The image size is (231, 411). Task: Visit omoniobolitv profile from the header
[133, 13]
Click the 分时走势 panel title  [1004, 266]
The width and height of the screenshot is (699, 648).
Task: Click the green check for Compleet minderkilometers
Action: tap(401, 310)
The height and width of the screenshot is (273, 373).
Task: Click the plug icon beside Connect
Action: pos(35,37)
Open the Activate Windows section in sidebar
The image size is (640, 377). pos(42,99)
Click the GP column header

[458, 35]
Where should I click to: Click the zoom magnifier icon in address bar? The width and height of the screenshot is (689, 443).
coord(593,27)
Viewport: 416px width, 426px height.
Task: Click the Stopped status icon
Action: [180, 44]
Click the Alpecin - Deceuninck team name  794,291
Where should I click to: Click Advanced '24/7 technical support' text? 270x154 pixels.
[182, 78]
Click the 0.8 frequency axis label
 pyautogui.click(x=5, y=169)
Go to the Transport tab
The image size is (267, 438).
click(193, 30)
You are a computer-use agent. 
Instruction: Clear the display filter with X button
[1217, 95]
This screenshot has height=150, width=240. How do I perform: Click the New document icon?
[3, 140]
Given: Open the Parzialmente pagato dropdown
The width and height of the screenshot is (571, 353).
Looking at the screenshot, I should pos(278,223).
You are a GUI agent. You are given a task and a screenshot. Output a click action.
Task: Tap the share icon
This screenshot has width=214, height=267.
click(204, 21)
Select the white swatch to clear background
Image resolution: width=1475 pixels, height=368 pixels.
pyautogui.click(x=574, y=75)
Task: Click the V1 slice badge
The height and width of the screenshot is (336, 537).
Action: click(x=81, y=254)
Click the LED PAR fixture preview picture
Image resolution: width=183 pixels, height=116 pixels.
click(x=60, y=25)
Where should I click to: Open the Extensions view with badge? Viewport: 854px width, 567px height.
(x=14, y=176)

• **Problem to solve**:
Print only what lies in the material above starting at the line with "Click the Alpecin" and ending at the line with "Click the LED PAR fixture preview picture", every line exactly as given.

• **Output for this exercise**:
Click the Alpecin - Deceuninck team name  794,291
Where should I click to: Click Advanced '24/7 technical support' text? 270x154 pixels.
[182, 78]
Click the 0.8 frequency axis label
 pyautogui.click(x=5, y=169)
Go to the Transport tab
The image size is (267, 438).
click(193, 30)
You are a computer-use agent. 
Instruction: Clear the display filter with X button
[1217, 95]
This screenshot has height=150, width=240. How do I perform: Click the New document icon?
[3, 140]
Given: Open the Parzialmente pagato dropdown
The width and height of the screenshot is (571, 353).
Looking at the screenshot, I should pos(278,223).
You are a GUI agent. You are given a task and a screenshot. Output a click action.
Task: Tap the share icon
This screenshot has width=214, height=267.
click(204, 21)
Select the white swatch to clear background
Image resolution: width=1475 pixels, height=368 pixels.
pyautogui.click(x=574, y=75)
Task: Click the V1 slice badge
The height and width of the screenshot is (336, 537).
Action: click(x=81, y=254)
Click the LED PAR fixture preview picture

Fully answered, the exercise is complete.